Author :: Mrs Liz
Category :: Sweets For The Sweet
Ingredients ::
- Crust:
- 1/2 pound butter, softened
- 2 cups unbleached flour
- 2 Tablespoons granulated sugar
- Fruit Layer:
- 6 egg yolks, beaten
- 2 cups white sugar
- 4 Tablespoons unbleached flour
- 1/4 teaspoon salt
- 1 cup cream OR evaporated milk
- 5 cups rhubarb (fresh or frozen) cut into 1 inch chunks
- Meringue Topping:
- 6 egg whites
- 12 Tablespoons granulated sugar, divided
- 2 teaspoon vanilla
- a dash of salt
From: Mary Enright, of West Bend, WI
Crust:
In a bowl, mix the crust ingredients together. Then pat into the bottom of a 9 x 13 inch pan.

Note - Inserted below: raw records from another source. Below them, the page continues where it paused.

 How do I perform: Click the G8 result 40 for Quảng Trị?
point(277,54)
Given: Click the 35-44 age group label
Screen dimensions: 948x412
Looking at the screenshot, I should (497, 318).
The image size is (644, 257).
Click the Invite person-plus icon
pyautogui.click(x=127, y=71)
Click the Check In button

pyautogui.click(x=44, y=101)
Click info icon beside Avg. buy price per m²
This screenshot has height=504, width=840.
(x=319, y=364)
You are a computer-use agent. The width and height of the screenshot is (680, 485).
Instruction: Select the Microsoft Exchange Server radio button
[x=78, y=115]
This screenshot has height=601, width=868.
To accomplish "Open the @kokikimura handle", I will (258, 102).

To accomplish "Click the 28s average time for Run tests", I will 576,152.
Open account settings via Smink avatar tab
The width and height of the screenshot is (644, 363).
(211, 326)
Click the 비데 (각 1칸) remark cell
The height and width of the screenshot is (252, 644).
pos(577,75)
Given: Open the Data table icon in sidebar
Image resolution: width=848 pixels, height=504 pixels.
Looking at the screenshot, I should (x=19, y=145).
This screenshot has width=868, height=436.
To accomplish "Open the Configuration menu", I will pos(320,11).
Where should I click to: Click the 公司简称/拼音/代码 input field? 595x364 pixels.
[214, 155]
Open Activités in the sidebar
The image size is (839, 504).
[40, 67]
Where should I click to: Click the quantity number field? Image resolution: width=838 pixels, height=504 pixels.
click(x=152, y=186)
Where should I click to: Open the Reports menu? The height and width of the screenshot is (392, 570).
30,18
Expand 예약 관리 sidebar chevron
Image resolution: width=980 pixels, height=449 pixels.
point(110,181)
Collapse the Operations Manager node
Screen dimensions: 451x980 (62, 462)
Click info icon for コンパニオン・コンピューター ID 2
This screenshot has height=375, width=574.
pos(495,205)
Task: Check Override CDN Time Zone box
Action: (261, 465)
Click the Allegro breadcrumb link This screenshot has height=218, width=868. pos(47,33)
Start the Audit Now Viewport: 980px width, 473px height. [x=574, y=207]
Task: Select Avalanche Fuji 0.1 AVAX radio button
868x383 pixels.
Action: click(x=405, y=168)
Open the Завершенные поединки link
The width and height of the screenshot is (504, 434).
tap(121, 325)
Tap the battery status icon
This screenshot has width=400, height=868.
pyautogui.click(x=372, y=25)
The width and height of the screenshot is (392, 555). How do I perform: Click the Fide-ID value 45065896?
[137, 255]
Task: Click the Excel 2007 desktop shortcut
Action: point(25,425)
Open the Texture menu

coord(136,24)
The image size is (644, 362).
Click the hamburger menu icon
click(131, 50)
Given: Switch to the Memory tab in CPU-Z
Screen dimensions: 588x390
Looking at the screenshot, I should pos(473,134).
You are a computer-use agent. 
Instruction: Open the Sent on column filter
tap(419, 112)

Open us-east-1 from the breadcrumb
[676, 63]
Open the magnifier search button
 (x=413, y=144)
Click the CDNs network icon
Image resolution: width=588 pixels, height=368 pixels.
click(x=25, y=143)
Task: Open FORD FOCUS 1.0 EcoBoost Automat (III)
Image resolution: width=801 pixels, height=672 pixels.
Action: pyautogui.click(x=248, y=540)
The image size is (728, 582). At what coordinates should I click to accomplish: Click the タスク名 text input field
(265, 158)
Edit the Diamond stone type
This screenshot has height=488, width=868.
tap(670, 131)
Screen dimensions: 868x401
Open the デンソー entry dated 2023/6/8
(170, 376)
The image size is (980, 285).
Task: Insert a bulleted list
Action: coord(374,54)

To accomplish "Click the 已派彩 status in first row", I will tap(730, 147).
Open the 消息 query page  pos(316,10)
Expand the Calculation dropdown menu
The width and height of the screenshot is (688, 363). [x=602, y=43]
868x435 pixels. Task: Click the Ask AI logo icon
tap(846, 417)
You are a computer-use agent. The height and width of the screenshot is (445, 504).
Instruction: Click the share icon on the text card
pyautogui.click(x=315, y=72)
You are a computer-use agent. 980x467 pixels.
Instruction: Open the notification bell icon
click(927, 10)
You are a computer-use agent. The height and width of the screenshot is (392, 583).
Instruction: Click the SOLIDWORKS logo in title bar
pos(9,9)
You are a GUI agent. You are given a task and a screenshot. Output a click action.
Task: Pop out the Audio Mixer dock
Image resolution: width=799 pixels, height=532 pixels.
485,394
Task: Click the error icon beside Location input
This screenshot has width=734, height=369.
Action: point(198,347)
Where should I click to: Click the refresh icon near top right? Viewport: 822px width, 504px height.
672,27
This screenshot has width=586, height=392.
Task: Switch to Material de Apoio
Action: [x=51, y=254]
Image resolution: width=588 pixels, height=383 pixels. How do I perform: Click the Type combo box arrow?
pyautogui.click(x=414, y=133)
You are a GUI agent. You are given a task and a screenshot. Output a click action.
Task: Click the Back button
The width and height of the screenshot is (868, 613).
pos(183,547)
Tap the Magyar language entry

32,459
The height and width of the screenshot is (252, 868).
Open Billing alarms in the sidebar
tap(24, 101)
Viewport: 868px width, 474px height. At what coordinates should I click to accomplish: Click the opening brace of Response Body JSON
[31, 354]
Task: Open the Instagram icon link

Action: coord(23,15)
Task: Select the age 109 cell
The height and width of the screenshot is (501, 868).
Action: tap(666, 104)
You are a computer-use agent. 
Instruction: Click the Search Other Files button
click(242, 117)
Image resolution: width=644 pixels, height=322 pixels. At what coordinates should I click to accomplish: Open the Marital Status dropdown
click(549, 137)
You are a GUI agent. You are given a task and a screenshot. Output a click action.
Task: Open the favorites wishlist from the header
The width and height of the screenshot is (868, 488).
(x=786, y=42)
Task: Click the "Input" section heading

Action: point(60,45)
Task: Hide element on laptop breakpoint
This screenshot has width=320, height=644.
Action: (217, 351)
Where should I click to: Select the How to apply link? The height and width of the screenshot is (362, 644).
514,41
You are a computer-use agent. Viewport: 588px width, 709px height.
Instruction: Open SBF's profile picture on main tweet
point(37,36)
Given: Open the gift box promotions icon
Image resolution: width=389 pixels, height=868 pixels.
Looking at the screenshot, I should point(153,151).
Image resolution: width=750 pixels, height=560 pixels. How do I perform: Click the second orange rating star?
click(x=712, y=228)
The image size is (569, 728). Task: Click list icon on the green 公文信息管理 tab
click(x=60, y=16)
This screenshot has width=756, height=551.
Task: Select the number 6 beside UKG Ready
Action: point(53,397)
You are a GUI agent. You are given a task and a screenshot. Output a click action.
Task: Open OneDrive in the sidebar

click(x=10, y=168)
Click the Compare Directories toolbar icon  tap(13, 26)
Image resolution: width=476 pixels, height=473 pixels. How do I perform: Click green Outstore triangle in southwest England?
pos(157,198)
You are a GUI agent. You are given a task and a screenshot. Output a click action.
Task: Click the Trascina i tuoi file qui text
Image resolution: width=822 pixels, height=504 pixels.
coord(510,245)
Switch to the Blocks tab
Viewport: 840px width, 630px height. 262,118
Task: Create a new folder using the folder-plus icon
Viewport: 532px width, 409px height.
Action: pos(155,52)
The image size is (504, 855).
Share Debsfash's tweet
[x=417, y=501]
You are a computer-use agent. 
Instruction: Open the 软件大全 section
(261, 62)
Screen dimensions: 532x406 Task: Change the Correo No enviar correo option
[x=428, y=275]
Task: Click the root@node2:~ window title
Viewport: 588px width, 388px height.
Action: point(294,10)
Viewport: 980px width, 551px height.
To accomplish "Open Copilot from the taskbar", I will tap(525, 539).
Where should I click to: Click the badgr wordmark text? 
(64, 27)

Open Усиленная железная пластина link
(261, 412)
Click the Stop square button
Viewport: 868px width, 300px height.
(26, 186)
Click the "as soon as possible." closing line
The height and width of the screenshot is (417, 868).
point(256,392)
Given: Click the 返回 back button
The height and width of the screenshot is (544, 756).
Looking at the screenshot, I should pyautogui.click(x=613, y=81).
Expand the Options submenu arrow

Bake in the oven at 350 degrees for 10 minutes.
Remove from oven; set aside to cool.
Fruit Layer:
In a bowl, mix together all the fruit layer ingredients; adding the rhubarb last. Pour this mixture over the crust.
Bake in the oven at 350 degrees for 40 to 45 minutes, until the center is set.
Remove from oven; set aside to cool.
Meringue Topping:
In a medium bowl with high sides, beat egg whites; with an electric mixer until stiff.
Add 2 tablespoons of sugar at at time, beating after each addition.
Add the vanilla and salt; beat until mixed.
Spoon meringue on top of the baked filling, spreading to the edges. Make curlicues for looks.
Bake in oven at 350 degrees to brown.
Remove from oven to cool completely before cutting to serve.